Data provided.

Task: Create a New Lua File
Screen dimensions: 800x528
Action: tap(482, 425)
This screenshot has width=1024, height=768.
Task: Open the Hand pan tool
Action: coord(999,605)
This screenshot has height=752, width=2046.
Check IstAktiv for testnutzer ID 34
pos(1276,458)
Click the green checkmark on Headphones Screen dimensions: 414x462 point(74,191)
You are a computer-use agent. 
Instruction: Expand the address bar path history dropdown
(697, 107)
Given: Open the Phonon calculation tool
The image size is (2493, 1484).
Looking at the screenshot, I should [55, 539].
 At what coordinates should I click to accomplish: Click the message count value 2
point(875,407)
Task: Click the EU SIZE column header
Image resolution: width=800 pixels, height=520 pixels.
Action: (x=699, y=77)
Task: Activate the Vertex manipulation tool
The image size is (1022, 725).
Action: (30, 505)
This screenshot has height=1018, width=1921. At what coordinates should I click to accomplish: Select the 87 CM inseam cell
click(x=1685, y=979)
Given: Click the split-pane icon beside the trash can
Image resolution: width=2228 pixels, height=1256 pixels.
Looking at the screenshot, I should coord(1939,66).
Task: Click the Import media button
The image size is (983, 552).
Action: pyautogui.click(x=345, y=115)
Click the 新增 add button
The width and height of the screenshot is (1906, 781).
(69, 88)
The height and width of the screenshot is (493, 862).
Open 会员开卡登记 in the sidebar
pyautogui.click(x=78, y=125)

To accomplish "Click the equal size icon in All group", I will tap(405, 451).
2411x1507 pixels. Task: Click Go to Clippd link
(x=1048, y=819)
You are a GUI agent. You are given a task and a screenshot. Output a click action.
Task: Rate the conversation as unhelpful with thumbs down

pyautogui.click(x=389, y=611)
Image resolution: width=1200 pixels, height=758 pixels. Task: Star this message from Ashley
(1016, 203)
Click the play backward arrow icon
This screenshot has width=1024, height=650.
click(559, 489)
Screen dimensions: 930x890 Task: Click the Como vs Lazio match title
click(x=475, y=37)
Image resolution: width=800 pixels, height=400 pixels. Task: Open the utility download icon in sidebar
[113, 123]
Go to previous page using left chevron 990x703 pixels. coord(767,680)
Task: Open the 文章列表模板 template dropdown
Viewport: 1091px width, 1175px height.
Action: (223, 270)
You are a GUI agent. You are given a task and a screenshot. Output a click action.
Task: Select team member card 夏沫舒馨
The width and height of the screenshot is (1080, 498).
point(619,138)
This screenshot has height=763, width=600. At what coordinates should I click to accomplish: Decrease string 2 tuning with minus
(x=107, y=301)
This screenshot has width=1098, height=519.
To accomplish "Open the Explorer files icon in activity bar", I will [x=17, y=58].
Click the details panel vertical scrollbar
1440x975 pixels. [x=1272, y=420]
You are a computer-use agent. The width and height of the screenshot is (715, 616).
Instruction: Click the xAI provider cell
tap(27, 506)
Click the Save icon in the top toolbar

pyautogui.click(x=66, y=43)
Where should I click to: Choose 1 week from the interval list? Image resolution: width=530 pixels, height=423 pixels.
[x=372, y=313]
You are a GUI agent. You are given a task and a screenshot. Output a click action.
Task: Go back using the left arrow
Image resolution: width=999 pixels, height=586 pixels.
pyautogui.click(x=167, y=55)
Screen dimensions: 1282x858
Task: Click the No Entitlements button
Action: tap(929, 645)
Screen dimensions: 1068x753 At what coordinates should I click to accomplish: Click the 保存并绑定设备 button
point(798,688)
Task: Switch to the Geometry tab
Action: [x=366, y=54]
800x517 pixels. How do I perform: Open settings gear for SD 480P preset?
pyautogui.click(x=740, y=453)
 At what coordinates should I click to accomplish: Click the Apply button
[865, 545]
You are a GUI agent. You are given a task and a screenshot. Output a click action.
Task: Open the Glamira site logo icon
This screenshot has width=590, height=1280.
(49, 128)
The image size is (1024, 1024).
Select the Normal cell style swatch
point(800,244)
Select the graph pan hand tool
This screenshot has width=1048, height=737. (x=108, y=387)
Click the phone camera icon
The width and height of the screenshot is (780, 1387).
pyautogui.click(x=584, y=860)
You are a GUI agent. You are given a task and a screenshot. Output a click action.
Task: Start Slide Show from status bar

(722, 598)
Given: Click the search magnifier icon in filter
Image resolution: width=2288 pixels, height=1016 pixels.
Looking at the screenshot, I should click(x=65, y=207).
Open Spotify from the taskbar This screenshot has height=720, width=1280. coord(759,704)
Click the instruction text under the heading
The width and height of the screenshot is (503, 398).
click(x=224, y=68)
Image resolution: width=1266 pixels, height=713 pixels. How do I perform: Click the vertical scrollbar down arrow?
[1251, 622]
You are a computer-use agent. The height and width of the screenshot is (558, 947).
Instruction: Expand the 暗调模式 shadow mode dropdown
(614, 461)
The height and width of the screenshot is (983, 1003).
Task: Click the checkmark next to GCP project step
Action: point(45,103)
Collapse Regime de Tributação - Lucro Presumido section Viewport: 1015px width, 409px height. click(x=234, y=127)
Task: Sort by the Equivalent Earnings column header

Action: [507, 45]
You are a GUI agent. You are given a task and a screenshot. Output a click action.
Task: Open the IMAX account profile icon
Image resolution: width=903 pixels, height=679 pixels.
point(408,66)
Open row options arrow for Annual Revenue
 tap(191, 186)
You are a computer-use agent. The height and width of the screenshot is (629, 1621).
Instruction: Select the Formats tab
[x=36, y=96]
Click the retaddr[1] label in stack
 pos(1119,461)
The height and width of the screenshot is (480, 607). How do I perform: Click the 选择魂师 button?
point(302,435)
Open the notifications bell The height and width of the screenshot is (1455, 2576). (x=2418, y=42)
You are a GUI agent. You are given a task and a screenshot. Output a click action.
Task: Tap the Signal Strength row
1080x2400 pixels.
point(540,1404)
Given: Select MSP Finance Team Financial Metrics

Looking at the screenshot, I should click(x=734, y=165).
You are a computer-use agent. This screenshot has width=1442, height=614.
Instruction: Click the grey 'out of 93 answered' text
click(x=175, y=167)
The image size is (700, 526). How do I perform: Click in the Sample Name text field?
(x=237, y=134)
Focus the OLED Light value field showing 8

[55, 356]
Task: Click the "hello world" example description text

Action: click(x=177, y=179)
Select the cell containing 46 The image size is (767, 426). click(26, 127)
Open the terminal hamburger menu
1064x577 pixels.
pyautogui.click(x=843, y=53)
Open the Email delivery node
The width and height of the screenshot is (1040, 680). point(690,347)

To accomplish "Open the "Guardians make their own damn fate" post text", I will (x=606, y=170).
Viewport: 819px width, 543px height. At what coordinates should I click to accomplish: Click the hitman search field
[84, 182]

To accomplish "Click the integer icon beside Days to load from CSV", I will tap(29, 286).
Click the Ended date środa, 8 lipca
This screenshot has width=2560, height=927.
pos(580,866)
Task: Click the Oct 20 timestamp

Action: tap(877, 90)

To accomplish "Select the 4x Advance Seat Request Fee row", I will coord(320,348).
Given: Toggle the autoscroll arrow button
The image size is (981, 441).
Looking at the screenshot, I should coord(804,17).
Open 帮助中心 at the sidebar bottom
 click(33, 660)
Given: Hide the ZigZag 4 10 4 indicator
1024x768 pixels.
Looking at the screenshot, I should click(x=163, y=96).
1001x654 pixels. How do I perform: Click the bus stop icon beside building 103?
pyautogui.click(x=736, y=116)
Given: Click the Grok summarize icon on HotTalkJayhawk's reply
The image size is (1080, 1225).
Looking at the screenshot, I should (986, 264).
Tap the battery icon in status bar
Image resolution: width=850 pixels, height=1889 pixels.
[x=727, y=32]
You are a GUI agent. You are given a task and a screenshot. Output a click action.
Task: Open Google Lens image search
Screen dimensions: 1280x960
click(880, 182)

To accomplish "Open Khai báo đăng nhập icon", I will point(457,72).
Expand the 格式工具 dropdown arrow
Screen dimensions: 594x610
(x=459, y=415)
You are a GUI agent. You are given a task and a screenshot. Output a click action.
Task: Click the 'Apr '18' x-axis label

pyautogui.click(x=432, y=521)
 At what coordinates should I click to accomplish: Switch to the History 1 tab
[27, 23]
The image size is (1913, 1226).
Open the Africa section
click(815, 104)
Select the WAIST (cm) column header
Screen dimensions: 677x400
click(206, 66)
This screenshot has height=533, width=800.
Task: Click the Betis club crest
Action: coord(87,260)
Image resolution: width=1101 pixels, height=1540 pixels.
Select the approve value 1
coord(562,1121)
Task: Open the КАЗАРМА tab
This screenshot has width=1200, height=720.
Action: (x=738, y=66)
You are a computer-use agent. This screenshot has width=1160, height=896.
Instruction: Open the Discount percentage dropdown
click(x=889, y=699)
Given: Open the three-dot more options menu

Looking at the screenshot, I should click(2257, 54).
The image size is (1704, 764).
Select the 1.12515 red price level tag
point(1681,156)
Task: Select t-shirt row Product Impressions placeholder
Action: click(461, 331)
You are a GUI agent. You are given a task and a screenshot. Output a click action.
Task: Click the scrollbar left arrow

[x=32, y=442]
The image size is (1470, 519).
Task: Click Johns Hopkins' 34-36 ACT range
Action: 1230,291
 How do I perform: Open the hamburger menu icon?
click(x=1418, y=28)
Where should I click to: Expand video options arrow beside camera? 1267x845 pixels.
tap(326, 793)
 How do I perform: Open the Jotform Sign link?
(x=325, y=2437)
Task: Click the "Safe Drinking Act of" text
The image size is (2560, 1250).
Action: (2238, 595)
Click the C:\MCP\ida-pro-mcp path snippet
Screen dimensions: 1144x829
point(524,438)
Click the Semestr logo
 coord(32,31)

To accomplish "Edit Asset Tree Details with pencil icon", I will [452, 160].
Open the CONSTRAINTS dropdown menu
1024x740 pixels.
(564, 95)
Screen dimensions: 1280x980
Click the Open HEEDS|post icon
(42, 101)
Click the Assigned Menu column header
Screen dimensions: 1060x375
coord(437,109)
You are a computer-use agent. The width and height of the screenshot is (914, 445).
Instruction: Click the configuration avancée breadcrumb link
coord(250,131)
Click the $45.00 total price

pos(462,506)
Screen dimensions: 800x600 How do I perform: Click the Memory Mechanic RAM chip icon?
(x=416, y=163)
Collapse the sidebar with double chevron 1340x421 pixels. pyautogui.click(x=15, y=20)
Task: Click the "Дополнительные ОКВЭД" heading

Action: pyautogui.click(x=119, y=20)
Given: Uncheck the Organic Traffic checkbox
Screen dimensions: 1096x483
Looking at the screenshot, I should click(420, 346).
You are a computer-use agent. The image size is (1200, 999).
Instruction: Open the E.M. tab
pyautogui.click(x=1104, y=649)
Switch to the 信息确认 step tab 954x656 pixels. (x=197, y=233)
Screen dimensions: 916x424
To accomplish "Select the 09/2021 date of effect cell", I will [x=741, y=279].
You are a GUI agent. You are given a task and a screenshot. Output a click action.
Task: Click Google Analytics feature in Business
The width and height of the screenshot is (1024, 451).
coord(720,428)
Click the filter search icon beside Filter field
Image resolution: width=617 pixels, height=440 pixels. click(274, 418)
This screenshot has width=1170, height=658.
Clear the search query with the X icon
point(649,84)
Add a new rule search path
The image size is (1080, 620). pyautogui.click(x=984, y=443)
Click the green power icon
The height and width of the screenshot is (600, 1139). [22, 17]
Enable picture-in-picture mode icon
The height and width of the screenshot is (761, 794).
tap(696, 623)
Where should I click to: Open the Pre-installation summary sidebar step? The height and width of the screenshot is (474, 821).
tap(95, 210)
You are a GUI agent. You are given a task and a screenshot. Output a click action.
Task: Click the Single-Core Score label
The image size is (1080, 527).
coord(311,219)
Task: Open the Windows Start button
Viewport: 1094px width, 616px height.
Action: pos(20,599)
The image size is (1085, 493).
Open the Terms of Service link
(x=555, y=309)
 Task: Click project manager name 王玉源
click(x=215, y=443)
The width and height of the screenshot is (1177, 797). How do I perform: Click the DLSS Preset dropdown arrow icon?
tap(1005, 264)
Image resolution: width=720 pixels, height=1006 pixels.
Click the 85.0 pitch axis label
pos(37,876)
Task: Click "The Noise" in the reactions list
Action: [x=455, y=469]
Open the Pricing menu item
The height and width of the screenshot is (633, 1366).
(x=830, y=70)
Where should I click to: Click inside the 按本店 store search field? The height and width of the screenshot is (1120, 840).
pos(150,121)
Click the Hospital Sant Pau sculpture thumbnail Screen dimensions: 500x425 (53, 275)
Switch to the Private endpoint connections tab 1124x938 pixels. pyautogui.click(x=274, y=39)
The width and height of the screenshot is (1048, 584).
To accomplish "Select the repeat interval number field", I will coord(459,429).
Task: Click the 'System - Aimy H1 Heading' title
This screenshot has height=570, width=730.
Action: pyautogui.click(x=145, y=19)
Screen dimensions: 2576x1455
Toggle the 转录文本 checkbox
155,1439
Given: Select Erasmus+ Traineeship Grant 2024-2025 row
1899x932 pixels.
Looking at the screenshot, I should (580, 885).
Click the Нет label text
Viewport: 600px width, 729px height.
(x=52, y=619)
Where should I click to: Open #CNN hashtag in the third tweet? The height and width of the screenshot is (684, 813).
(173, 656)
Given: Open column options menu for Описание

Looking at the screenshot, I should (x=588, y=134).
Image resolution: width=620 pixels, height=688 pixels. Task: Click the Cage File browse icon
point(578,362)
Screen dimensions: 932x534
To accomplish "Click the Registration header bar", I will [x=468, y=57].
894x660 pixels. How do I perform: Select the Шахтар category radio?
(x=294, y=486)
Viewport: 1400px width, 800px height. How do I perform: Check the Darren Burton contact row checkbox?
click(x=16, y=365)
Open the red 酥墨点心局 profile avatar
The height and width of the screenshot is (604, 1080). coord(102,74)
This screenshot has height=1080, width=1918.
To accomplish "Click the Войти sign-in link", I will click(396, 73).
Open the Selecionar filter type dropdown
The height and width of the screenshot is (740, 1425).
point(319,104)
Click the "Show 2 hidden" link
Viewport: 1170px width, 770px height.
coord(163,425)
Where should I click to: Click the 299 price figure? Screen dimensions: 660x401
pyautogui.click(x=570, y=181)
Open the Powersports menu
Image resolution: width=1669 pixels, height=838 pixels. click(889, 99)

About this task. The required answer is the run of lines above, starting at the line with "Task: Open the 文章列表模板 template dropdown" and ending at the line with "Click the phone camera icon", reproduced exactly with both ends.

Solution for this task.
Task: Open the 文章列表模板 template dropdown
Viewport: 1091px width, 1175px height.
Action: (223, 270)
You are a GUI agent. You are given a task and a screenshot. Output a click action.
Task: Select team member card 夏沫舒馨
The width and height of the screenshot is (1080, 498).
point(619,138)
This screenshot has height=763, width=600. At what coordinates should I click to accomplish: Decrease string 2 tuning with minus
(x=107, y=301)
This screenshot has width=1098, height=519.
To accomplish "Open the Explorer files icon in activity bar", I will [x=17, y=58].
Click the details panel vertical scrollbar
1440x975 pixels. [x=1272, y=420]
You are a computer-use agent. The width and height of the screenshot is (715, 616).
Instruction: Click the xAI provider cell
tap(27, 506)
Click the Save icon in the top toolbar

pyautogui.click(x=66, y=43)
Where should I click to: Choose 1 week from the interval list? Image resolution: width=530 pixels, height=423 pixels.
[x=372, y=313]
You are a GUI agent. You are given a task and a screenshot. Output a click action.
Task: Go back using the left arrow
Image resolution: width=999 pixels, height=586 pixels.
pyautogui.click(x=167, y=55)
Screen dimensions: 1282x858
Task: Click the No Entitlements button
Action: tap(929, 645)
Screen dimensions: 1068x753 At what coordinates should I click to accomplish: Click the 保存并绑定设备 button
point(798,688)
Task: Switch to the Geometry tab
Action: [x=366, y=54]
800x517 pixels. How do I perform: Open settings gear for SD 480P preset?
pyautogui.click(x=740, y=453)
 At what coordinates should I click to accomplish: Click the Apply button
[865, 545]
You are a GUI agent. You are given a task and a screenshot. Output a click action.
Task: Open the Glamira site logo icon
This screenshot has width=590, height=1280.
(49, 128)
The image size is (1024, 1024).
Select the Normal cell style swatch
point(800,244)
Select the graph pan hand tool
This screenshot has width=1048, height=737. (x=108, y=387)
Click the phone camera icon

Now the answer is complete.